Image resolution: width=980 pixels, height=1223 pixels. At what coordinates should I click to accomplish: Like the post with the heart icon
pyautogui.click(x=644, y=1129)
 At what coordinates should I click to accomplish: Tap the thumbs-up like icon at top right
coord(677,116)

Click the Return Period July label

• • • • • • •

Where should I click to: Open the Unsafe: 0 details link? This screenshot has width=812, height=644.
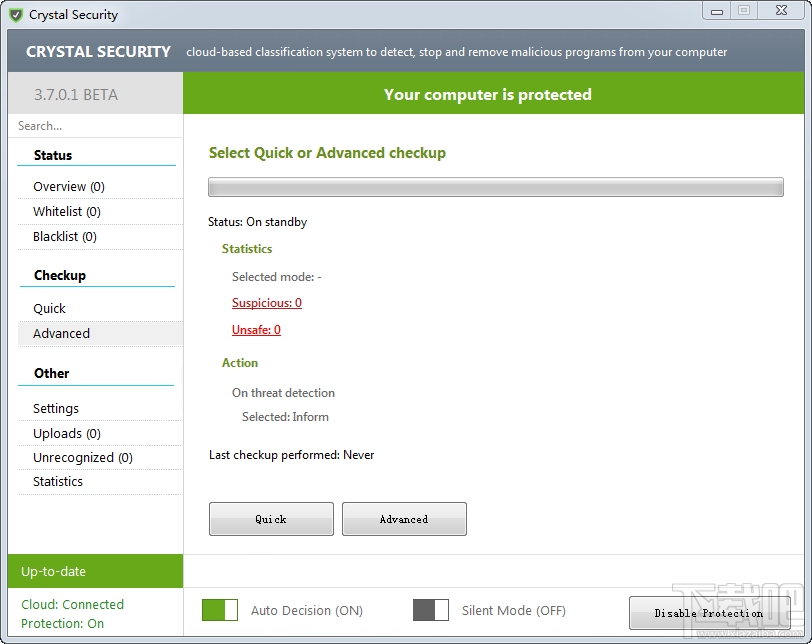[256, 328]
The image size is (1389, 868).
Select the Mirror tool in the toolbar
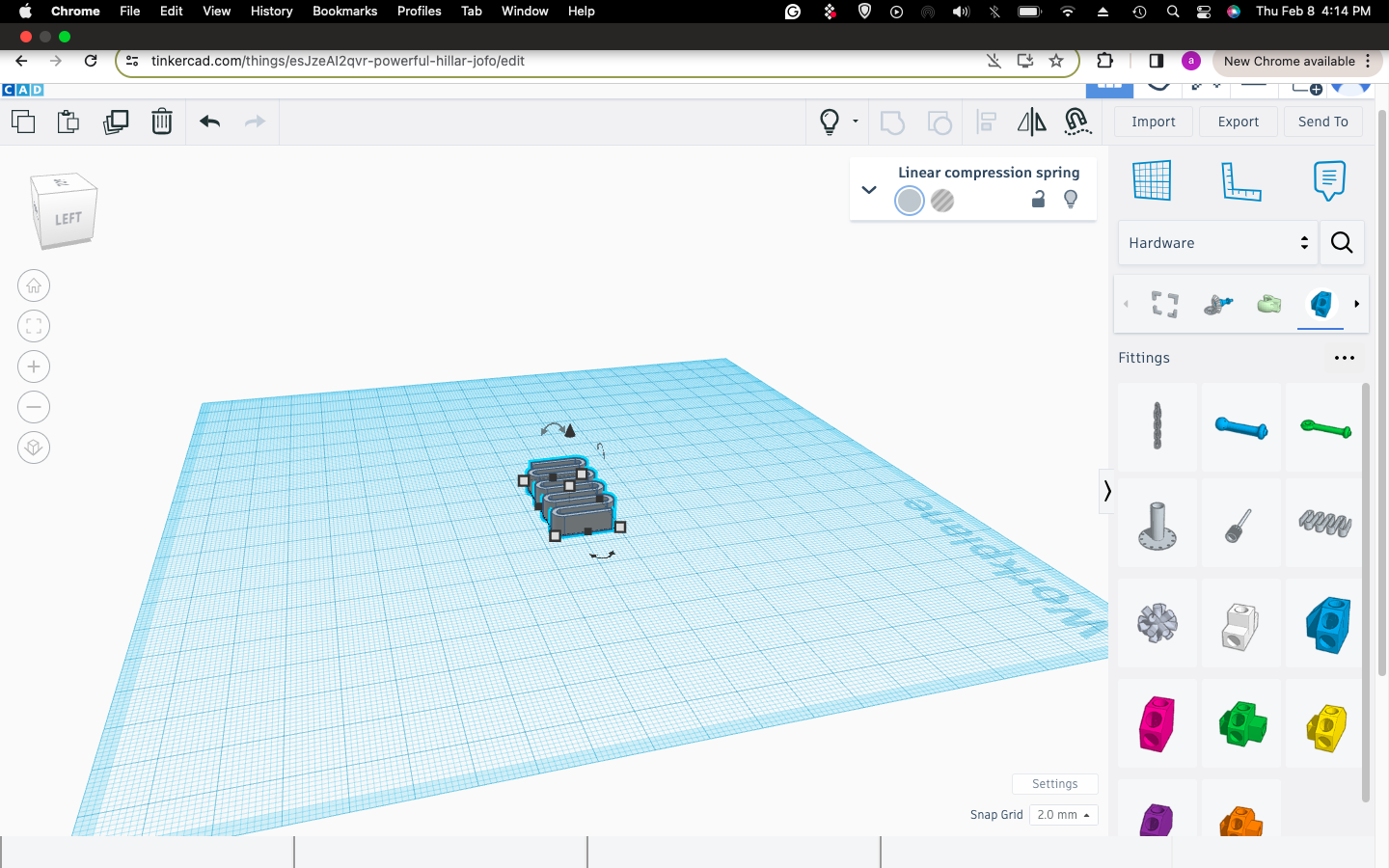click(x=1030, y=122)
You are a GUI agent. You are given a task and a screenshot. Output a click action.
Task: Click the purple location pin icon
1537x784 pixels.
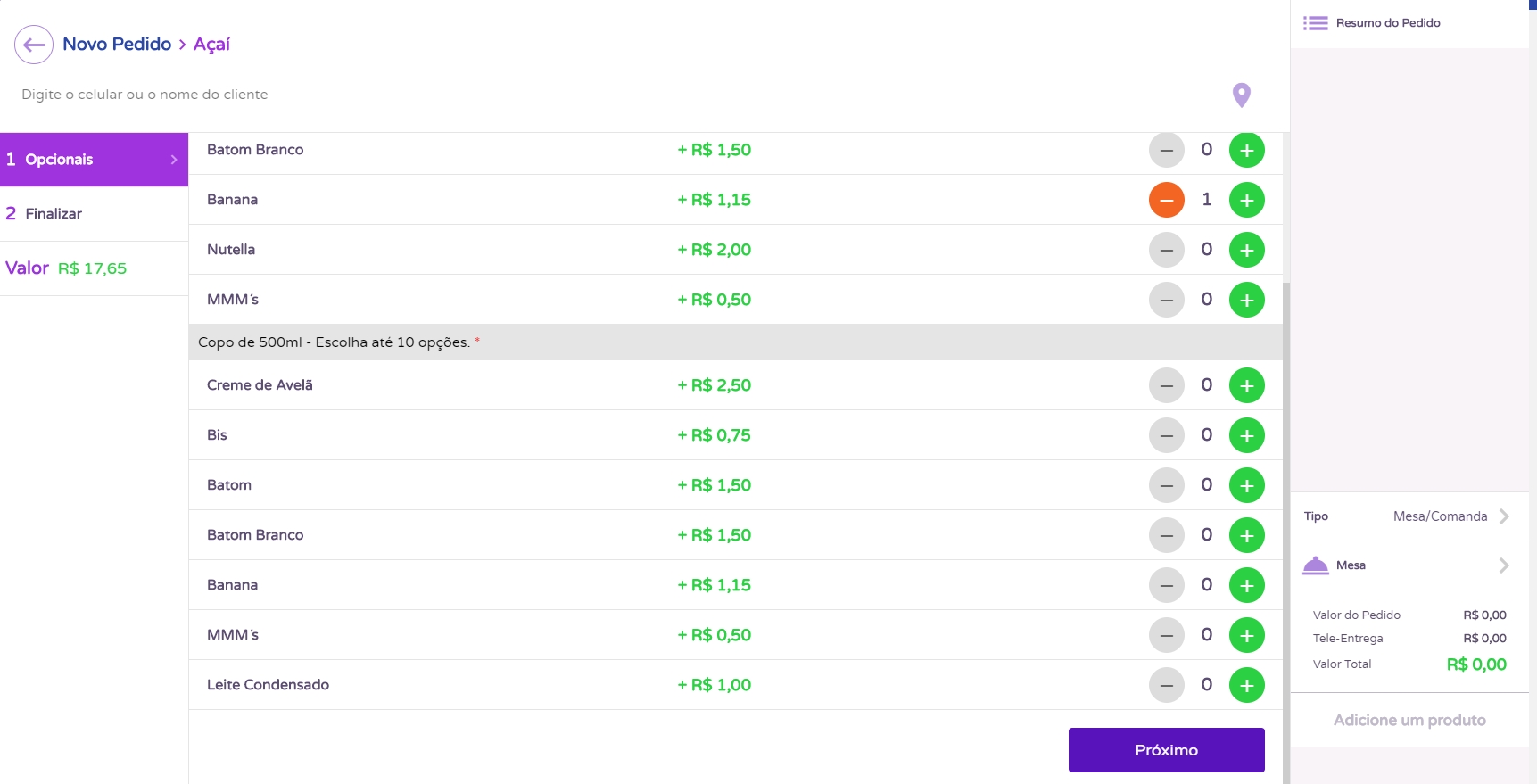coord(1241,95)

• • • • • • •

_YOUR TASK_.
What are the lines, exactly as written above, from the line with "At what coordinates should I click to accomplish: Tap" to the line with "Click the Return Period July label", both included? Output only those.

_ANSWER TO THIS EXERCISE_.
 At what coordinates should I click to accomplish: Tap the thumbs-up like icon at top right
coord(677,116)

Click the Return Period July label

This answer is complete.